PAGE EXCERPT:
***

Way back when EQ was the craze Sony released a Premium Server that was 19.99 a month. The server had a 3 month waiting list to get on it and the friends I had that transfered their said it was worth it. They had GM run events every week, they got all the content first and special items.

I was opposed to it because I felt that was the level of service we should have gotten with out 12.99 a month. That being said I could see myself playing 19.99 for a MMO right now if it really did have *that* level of service. If the game was polished and had GM ran events weekly or bi-weekly I would pay 19.99 a month and consider it a deal.

Easy but not cheap - March 18, 2010

[…] it seems that Keen from Keen and Graev’s gaming blog, once the great proponent of Allods has sworn off free to play games for good .  We can’t say that we blame him however, all things considered.  But sometimes it’s best not […]

Quietwulf - March 18, 2010

Sad but true Keen. You’ve come the conclusion a lot of others have.

Development of a quality product requires a level of stability that simply cant not be provided by the F2P model.

You have to know where the next pay cheque is coming from and without a subscription based model, you simply can’t know.

***

MATERIAL:
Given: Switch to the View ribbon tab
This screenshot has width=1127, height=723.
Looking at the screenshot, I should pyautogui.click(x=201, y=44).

***

GIVEN PROBLEM 1:
Answer from the blog comments:
(a) How much per month did Sony's Premium Server cost?
(b) How long was the server's waiting list?
(c) Keen is described as being from which blog?
GIVEN PROBLEM 2: List everything the blog comments say players on Sony's Premium Server got.
The material isn't needed for anything here.

EXPECTED OUTPUT 1:
(a) 19.99 a month
(b) 3 months
(c) Keen and Graev's gaming blog

EXPECTED OUTPUT 2:
- GM run events every week
- All the content first
- Special items